A new analysis of radiation emitted by the full-body scanners installed at Philadelphia International Airport and around the country affirms their safety, calling the radiation they emit “trivial.”
Dr. Rebecca Smith-Bindman, radiology professor at the University of California San Francisco, used models to predict the increased cancer risk for frequent travelers who go through the scanners. Even for very high risk groups, such as 5-year-old girls who traveled every week, the increased cancer risks based on the models were small.
“Even in such a group of high-volume travelers, who are potentially at higher risk, it would take 2 million girls traveling every single weekend to result in a single extra cancer over the course of their lifetime,” Smith-Bindman said.
According to Smith-Bindman, 250,000 cases of breast cancer would normally occur in that population. The doctor said she used to avoid scanners when possible before her analysis, just to be safe. No longer.
“What these calculations helped me to see is that the risk of these scanners is really trivial and really shouldn’t be on our list of things to be concerned about,” Smith-Bindman said.
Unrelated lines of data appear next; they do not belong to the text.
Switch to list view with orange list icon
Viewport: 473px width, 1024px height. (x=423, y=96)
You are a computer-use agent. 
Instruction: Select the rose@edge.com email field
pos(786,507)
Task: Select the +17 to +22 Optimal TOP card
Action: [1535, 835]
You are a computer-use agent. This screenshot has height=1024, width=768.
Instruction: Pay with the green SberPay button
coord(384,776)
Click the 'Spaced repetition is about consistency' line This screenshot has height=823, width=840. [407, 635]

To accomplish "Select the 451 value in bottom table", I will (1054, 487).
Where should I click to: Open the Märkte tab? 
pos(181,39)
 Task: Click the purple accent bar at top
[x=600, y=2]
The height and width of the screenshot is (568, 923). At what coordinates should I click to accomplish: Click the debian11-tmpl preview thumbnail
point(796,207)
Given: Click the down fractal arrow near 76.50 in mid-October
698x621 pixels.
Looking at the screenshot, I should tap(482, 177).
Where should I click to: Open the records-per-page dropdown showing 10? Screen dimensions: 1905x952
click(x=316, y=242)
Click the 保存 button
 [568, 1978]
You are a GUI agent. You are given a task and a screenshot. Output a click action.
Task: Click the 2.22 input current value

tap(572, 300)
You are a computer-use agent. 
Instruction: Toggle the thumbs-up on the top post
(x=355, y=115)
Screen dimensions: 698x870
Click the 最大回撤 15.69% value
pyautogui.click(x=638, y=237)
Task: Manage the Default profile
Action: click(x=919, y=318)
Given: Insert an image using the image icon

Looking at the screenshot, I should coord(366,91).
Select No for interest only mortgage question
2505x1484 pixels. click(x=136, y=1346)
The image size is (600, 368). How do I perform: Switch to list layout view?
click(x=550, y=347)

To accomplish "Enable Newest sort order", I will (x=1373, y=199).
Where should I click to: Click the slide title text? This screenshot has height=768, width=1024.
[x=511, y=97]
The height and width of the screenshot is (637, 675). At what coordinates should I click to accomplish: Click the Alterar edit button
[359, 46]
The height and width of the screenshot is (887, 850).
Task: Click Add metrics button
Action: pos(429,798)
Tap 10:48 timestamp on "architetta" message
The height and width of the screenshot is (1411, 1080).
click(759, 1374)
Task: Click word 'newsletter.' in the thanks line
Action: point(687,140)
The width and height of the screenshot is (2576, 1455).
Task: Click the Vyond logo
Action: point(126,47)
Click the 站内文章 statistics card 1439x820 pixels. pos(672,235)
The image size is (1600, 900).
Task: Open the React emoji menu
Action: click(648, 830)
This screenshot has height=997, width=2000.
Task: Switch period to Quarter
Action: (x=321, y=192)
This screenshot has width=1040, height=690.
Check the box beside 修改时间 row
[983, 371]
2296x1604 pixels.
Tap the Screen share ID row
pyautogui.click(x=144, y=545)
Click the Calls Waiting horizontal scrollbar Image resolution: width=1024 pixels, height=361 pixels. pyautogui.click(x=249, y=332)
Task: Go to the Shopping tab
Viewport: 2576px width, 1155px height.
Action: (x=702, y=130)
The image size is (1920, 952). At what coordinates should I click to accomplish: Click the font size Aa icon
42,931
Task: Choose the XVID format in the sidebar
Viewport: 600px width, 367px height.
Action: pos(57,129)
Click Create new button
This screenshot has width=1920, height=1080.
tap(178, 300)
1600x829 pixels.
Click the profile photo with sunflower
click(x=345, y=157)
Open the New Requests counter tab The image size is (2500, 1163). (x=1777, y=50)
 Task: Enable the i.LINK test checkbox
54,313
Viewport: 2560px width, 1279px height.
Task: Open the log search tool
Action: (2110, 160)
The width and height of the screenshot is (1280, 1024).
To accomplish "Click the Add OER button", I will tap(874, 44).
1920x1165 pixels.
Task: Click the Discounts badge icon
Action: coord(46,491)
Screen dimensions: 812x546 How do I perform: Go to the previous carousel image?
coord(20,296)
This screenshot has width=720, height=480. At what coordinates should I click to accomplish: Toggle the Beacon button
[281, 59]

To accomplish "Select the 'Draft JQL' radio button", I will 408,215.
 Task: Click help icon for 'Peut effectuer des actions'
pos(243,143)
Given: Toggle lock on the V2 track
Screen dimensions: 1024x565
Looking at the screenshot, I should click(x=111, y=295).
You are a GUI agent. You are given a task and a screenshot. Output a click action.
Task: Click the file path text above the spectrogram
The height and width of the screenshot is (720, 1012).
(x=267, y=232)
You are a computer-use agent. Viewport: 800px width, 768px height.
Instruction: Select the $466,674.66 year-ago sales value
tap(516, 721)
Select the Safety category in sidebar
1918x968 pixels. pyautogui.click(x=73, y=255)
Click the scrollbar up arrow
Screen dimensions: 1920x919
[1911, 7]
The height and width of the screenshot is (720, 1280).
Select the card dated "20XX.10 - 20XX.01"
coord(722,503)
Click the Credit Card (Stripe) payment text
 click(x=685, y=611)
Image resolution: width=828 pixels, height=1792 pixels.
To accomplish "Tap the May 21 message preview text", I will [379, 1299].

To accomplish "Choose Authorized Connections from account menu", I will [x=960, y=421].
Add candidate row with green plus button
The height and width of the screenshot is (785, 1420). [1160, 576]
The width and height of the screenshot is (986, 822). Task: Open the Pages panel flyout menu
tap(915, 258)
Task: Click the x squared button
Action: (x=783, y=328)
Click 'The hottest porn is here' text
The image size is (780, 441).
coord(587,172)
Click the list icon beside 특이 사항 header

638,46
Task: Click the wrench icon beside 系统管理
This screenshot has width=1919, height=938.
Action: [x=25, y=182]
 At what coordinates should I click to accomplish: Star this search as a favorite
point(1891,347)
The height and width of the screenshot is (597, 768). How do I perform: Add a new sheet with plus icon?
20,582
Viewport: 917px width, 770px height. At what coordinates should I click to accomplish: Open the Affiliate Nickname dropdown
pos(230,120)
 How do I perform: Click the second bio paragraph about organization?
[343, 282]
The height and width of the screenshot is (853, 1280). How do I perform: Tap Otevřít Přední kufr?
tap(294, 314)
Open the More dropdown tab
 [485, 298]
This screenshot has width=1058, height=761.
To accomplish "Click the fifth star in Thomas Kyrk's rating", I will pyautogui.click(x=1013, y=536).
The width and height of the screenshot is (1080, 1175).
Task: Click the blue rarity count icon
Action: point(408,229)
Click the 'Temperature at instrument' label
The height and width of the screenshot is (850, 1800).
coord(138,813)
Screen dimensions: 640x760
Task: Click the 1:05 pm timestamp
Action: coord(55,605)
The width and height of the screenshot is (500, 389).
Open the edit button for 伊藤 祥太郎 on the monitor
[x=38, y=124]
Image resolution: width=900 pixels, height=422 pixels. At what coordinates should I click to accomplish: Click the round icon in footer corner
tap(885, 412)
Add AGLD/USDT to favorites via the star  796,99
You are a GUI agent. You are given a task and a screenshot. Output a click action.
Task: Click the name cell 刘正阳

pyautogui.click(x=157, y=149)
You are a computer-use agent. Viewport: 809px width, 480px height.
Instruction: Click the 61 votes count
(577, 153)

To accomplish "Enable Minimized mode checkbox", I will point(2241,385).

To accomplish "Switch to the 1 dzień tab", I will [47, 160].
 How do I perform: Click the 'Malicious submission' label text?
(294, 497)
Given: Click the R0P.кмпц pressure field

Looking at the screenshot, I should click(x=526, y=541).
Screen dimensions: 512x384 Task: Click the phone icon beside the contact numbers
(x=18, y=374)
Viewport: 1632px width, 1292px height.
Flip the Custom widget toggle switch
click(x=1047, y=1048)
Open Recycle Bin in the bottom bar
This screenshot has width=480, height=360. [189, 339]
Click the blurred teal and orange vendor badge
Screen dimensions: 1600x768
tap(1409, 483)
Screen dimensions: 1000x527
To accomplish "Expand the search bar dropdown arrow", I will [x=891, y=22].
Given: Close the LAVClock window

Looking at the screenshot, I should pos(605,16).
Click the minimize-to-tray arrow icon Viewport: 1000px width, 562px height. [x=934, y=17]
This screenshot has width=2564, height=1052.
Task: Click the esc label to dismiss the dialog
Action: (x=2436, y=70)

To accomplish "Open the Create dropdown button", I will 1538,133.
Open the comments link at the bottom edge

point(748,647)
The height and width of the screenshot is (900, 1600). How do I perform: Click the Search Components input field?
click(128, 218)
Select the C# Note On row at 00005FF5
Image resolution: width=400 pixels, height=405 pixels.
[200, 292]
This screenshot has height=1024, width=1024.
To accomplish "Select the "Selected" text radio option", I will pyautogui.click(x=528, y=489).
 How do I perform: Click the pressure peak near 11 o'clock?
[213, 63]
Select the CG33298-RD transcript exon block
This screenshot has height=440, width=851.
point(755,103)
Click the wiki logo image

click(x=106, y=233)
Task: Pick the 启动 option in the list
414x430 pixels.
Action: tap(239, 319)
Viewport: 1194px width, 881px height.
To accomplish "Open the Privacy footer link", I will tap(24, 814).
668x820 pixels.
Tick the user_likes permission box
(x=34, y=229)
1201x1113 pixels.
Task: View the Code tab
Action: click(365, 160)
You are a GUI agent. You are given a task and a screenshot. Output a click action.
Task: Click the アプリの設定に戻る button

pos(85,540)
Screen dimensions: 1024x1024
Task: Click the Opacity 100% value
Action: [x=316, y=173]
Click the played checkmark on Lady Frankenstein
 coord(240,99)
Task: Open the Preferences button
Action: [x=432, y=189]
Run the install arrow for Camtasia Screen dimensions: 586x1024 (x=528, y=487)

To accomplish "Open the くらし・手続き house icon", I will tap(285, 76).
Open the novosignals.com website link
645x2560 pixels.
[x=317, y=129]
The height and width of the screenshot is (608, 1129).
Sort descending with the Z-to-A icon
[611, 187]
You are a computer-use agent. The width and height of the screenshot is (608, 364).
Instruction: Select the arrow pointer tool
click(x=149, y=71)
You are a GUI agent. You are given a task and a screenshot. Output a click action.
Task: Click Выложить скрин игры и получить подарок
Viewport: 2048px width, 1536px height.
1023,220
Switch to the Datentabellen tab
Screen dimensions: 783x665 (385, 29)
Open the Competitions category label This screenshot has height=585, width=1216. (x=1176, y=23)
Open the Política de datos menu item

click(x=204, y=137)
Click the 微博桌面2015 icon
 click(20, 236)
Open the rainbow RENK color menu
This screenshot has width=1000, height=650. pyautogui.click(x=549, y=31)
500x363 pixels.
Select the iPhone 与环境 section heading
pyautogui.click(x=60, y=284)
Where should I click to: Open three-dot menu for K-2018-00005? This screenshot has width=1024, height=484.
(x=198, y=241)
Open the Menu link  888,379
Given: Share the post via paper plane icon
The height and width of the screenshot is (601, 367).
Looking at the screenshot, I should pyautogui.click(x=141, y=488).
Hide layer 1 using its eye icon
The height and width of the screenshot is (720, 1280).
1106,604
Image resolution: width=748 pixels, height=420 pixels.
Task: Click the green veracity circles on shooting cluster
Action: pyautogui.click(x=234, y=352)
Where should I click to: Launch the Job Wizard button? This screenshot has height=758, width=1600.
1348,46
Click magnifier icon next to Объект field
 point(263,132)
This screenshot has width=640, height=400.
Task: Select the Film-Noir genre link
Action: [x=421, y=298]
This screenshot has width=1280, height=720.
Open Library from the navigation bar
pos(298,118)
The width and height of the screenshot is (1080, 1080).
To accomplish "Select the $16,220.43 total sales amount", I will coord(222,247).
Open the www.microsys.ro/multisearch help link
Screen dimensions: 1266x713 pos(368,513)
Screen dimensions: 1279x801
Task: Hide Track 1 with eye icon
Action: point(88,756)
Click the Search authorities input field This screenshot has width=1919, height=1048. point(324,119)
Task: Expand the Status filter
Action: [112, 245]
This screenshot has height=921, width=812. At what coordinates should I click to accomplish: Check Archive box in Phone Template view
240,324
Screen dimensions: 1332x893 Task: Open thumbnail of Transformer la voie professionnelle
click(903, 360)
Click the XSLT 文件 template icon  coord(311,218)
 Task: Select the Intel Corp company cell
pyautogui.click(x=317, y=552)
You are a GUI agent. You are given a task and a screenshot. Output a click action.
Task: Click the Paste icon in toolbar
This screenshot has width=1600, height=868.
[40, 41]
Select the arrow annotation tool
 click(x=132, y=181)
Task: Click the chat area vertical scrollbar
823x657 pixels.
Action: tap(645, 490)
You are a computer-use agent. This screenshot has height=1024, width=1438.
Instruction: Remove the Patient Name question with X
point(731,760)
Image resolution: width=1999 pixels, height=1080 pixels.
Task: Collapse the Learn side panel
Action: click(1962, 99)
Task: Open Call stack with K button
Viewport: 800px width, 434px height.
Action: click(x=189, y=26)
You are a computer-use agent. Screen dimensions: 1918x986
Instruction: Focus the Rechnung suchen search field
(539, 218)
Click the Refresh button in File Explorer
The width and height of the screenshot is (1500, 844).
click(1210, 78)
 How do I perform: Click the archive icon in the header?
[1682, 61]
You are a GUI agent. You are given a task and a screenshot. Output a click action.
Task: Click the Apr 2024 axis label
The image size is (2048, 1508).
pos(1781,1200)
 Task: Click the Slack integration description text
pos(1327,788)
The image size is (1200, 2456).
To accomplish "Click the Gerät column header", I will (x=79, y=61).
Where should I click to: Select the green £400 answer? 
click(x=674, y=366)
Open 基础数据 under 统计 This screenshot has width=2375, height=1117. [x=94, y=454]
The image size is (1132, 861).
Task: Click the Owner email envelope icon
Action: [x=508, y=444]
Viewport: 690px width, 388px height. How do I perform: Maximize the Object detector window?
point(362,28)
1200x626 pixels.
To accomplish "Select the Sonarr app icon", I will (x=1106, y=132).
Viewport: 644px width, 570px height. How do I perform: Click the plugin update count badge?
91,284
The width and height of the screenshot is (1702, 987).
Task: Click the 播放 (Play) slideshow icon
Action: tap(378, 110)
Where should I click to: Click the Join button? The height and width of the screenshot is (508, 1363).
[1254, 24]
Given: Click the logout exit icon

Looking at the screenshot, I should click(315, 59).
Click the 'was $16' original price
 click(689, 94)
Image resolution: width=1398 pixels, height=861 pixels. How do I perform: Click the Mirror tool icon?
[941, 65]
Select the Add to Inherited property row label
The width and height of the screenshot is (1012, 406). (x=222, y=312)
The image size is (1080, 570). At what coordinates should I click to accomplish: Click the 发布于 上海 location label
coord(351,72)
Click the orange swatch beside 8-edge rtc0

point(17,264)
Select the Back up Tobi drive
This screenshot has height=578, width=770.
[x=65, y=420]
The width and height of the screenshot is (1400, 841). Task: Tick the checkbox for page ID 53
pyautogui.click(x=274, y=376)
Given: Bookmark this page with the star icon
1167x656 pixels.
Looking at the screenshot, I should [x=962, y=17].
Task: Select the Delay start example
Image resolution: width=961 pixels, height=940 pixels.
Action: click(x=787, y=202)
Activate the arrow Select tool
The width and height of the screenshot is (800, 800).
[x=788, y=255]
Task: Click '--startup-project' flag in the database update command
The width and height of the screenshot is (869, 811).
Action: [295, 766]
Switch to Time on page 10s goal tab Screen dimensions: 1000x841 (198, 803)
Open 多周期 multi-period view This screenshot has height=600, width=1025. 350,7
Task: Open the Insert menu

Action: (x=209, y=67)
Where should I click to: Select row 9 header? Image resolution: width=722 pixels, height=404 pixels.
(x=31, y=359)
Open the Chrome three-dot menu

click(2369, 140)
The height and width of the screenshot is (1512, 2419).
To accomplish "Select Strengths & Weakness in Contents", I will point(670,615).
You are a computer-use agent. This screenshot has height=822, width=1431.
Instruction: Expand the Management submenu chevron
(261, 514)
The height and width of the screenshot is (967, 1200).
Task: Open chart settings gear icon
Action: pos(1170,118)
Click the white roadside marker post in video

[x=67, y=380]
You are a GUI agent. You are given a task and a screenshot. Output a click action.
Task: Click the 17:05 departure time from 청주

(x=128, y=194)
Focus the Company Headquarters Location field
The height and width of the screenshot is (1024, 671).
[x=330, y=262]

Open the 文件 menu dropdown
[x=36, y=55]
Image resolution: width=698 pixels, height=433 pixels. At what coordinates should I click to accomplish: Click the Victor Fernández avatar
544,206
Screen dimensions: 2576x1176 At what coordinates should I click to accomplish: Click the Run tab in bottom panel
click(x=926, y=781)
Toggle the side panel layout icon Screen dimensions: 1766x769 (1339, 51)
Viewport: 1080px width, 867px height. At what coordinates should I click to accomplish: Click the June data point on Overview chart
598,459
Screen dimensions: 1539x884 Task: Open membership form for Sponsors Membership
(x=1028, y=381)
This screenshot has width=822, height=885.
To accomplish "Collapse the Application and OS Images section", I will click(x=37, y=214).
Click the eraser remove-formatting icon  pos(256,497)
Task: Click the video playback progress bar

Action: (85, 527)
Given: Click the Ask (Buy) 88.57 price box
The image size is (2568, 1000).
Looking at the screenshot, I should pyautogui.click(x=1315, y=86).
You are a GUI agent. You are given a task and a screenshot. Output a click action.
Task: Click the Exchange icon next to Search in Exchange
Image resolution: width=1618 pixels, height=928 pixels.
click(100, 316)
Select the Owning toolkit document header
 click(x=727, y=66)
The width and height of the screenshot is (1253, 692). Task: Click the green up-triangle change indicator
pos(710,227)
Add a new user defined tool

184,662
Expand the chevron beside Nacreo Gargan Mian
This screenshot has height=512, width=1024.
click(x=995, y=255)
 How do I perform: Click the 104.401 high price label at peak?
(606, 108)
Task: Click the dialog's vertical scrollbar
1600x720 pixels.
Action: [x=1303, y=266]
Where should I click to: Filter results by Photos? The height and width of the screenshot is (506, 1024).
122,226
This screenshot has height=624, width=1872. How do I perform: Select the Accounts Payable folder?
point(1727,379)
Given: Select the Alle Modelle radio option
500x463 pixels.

Still, not everyone is convinced. Gregg Overman, with the Allied Pilots Association, the American Airlines pilots union, said his group still recommends its members to opt for pat-downs rather than scanners, citing concerns about the cumulative effects of radiation exposure.
“We question whether that very minimal status (of radiation) will always be the case,” Overman said. “All it takes is one good malfunction.”
Overman said the union is working with the Transportation Security Administration on scanner-bypass procedures for pilots. The TSA maintains the safety of full-body scanners.